Since I had not been able to shake that insipid image of the cavalier torturer in the armchair, there is little excuse for my being surprised at what Bush writes in his memoir about his role in ordering torture and the pride he takes in having done so. 

I should have been fully prepared for Decision Points, in which the counterfeit cowboy assumes the very same posture of in-your-face-and-what-are-you-going-to-do-about-it-when-even-the-wimps-sworn-to-enforce-the-law-are-too-timid-to-do-so.

I have seen much change in the body politic since I arrived in Washington, D.C., almost 48 years ago. There is one change, however, that dwarfs all others in significance. It is that the country no longer has, in any real sense, a free media. Read Jefferson and Madison on the importance of a free media to preserving a democracy and you will be reminded of how very BIG this change really is.

Don’t believe me? This coming week, watch how the media gives George W. Bush a stay-out-of-jail pass as he starts to peddle his lie-infested memoir on TV and in bookstores. Watch how the moneyed interests he served lionize him at the groundbreaking for Bush’s Presidential Center” in Dallas on Nov. 16.

The accomplices of the FCM can be counted on to suppress the truth about Bush and about their own complicity in cheerleading for war, torture and the rest. As is well known, cheerleading is a team effort demanding equal enthusiasm by all.

Maybe this is the real reason why NBC chose this particular time to put Keith Olbermann on leave without pay. Olbermann would never quite get with the program.” 

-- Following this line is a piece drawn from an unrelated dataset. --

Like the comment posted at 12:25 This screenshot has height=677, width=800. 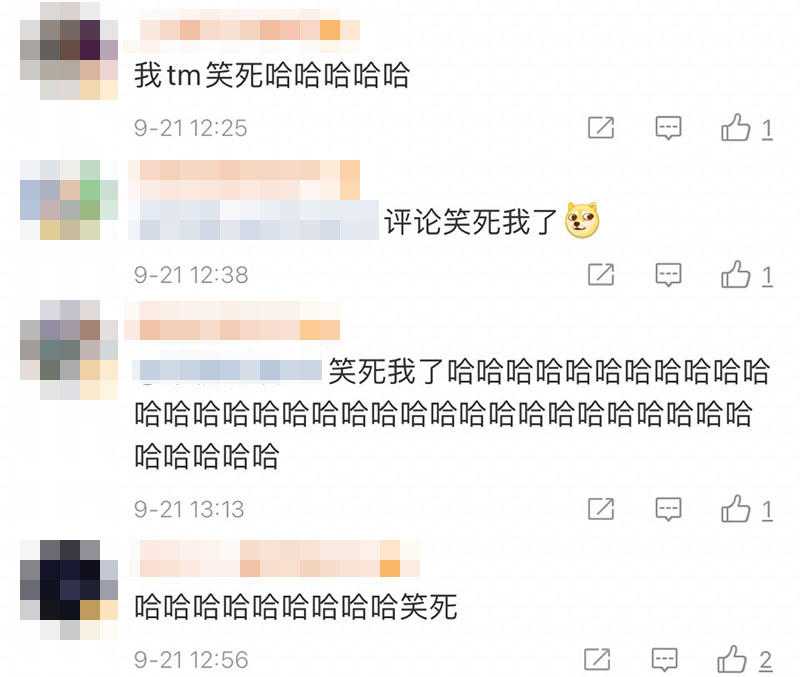point(735,127)
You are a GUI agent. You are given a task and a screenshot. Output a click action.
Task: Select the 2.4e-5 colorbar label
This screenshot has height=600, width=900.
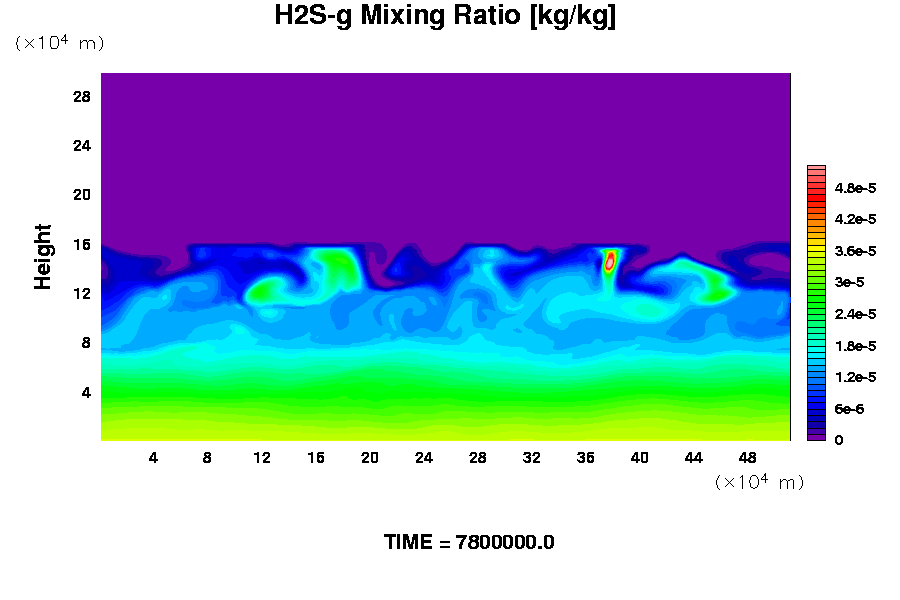[x=856, y=314]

Unlike most of his pundit colleagues, he was uncomfortable buying into the wisdom of Nazi propaganda minister Joseph Goebbels, who famously said: If you tell a lie big enough and keep repeating it, people will eventually come to believe it … It thus becomes vitally important for the State to use all of its powers to repress dissent, for the truth is the mortal enemy of the lie, and thus by extension, the truth is the greatest enemy of the State.”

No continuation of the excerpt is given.